Quakers — The unresolved issues of the Bahá'í Faith will be resolved by a horrible disaster which will kill a large portion of the human race by causing their limbs to quake. Then and only then will everyone want to be a Bahá'í.
Abstentionists — World Peace can only be achieved through complete and universal abstention from political activity.
Nineth-man Adventists — The Kingdom of God on Earth will be established by the placement of local spiritual assemblies (LSAs) throughout the planet. That is, once the Administrative Order reaches critical mass, the New World Order will unfold.
Street Sweepers — The Kingdom of Heaven on Earth will not be established until a critical mass of signs reading "roadisde cleanup provided by the Bahá'ís of ..." is achieved.
Shundamentalists — Covenant breaking is a contagious spiritual disease, so whatever you do, don't get caught talking religion to a covenant-breaker at Starbucks!

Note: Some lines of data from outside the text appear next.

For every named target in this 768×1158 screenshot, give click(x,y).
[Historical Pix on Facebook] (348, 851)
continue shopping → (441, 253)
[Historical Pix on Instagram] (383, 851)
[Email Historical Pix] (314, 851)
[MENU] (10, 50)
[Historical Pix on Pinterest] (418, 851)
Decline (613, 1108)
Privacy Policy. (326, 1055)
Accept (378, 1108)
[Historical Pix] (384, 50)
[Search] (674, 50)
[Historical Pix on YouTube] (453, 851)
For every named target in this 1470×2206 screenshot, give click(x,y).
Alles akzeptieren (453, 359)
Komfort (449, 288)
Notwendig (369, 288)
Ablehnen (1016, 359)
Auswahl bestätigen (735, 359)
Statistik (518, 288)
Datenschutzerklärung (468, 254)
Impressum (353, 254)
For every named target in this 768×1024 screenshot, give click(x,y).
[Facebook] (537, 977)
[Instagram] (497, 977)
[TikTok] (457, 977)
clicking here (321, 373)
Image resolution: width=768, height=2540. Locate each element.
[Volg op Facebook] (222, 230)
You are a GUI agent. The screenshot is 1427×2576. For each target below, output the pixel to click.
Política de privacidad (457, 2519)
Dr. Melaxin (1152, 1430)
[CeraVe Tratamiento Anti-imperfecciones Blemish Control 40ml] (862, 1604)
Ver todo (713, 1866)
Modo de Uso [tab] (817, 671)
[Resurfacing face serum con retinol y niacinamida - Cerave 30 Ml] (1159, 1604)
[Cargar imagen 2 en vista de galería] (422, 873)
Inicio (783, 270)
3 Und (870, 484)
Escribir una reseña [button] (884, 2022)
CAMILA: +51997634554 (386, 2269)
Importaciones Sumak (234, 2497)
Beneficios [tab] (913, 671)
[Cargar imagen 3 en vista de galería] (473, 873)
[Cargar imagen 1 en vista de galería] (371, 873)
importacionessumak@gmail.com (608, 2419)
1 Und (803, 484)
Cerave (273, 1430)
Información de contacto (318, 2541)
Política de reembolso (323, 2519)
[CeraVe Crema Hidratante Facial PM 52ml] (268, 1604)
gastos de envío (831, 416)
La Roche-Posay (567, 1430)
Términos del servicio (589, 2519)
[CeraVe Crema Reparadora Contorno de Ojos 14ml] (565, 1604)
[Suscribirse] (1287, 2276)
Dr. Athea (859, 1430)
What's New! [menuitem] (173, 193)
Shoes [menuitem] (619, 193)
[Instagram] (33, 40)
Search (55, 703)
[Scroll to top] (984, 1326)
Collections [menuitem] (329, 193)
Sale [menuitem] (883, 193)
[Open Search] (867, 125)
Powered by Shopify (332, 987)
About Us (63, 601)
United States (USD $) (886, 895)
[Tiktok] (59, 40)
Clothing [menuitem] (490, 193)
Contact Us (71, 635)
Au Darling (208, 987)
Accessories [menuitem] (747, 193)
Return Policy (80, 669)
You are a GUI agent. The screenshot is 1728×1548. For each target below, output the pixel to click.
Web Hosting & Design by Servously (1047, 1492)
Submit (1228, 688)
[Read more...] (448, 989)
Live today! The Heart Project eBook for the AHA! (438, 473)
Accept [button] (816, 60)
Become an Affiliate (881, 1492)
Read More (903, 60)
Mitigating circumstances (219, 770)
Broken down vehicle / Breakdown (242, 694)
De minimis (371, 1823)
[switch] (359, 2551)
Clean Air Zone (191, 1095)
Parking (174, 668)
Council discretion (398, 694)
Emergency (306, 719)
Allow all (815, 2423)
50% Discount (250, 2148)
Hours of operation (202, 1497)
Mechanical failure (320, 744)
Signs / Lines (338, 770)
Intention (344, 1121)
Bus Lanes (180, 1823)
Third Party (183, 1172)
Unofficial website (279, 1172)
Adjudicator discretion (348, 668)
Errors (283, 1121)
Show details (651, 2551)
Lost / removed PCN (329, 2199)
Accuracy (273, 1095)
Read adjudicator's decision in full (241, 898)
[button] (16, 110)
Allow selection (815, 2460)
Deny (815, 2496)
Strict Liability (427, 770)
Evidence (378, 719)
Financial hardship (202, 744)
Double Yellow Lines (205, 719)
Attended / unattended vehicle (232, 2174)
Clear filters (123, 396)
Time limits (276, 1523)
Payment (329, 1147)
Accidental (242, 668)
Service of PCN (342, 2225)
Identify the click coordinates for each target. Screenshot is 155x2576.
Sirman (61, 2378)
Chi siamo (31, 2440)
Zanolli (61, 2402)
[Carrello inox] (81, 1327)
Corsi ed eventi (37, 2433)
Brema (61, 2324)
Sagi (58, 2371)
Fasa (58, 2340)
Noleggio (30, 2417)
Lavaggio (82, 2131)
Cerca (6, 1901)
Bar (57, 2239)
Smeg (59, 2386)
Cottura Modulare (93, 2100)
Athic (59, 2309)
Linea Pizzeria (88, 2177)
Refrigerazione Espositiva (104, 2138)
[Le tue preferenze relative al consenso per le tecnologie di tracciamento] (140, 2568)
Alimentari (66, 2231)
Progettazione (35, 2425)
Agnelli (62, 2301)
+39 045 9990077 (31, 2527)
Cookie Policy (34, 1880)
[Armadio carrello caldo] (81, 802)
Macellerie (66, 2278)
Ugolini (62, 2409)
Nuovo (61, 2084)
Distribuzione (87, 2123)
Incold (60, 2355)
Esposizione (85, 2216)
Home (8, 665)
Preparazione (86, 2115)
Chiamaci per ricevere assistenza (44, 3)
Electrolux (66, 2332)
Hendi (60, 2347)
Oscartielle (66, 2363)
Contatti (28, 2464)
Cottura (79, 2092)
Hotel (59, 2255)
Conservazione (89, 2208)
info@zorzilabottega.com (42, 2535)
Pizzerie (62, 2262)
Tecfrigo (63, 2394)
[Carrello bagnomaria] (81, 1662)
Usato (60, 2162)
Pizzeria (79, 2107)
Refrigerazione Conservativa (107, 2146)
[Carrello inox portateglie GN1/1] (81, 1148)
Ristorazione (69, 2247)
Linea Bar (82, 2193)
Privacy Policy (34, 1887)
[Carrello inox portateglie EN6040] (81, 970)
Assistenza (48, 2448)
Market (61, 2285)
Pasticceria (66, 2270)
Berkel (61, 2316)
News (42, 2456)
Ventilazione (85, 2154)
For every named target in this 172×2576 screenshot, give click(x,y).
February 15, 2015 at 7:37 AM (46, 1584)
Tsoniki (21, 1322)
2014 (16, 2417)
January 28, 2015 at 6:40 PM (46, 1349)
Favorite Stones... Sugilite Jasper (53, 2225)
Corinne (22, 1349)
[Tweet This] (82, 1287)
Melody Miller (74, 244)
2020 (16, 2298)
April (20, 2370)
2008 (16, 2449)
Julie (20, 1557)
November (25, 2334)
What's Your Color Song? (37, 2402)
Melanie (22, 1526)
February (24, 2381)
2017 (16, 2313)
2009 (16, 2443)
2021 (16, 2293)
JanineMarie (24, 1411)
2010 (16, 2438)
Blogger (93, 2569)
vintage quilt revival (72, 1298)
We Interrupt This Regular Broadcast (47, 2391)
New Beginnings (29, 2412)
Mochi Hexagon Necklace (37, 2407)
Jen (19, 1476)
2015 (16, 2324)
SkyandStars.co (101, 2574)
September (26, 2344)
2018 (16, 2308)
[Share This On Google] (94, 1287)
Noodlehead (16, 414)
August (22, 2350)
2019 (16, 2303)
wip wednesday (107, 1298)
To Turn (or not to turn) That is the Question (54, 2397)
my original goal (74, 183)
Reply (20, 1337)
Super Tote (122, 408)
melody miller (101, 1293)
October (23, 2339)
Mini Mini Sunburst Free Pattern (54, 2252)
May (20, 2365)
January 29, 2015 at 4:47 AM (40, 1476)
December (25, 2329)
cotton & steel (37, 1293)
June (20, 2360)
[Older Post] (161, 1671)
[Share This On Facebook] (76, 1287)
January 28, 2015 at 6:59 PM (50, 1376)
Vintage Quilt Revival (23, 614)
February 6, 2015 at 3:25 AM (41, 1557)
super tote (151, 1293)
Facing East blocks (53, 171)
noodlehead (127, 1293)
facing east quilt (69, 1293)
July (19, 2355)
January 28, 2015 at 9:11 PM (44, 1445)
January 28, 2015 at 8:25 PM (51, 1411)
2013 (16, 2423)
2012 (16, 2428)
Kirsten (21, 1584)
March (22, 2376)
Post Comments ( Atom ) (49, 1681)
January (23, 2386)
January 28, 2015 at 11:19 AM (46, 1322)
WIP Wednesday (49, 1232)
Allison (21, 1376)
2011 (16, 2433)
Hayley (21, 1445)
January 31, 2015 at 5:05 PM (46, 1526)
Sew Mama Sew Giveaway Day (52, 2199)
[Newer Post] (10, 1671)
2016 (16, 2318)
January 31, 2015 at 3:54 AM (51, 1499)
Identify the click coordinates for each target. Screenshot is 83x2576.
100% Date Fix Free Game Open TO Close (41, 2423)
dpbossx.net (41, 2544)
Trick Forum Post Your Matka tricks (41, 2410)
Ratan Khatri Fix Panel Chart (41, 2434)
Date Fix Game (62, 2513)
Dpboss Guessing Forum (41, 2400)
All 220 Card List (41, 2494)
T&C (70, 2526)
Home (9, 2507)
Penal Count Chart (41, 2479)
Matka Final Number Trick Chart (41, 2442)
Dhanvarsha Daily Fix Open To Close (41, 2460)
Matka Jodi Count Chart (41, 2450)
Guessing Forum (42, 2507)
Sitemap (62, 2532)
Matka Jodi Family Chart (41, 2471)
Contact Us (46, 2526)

In fact, it would be prudent to cease discussing religion entirely.
Mystics — Face it, religion is all about personal immortality, so you can have your Administrative Order. I'm sticking with the basics, and beefing up my soul by reciting all the mystical passages from scripture that I can find.
Holy Enrollers — How many did you bag? You can read all the scripture you want, and you can pray all you like, but if you don't bring in some enrollments your soul will shrivel up like a prune.
Disestablishmentarians — The world is in a bad state, and the cause of all trouble is the Establishment. The point of the Bahá'í Faith is to replace the Establishment with a New World Order. To what will you direct the blame then? Don't look at me!
Millenarians — World peace will be established during the 20th Century, or–hmmm ... maybe a little later?
Centenarians — World peace will be established by the 100th anniversary of the declaration of Bahá'u'lláh. Oh, has that passed too?
Saucer Seekers — The unresolved issues of the Bahá'í Faith will be resolved by visitors from space, as hinted at by leaks from the Air Force and FBI (the other FBI).
Alchemists — The Kingdom of God on Earth will not be established until alchemy is again respected as empirical science and the theory of Evolution is debunked for the materialistic fraud it clearly is.
Psycho-masochists — World Peace will not be achieved until Muslims, Christians, Communists, and Feminists stop fighting amongst themselves and arise as one to persecute the Bahá'ís.
Insiders — You know who you are.
Bahá'ís-in-Spirit — Christians, Muslims, Atheists, Satanists, Industrialists, etc. who are really Bahá'ís, did they but know it!
Apostates — Bahá'ís who have burned their BIGS cards and had themselves removed from the American Bahá'í mailing list, but sometimes still waken from nightmares about finding oneself serving on an LSA without one's trousers.
Guardianists — Bahá'ís who believe the line of Guardians was not broken by Shoghi Effendi, and probably spend much of their time feeling marginalized (just like the rest of us).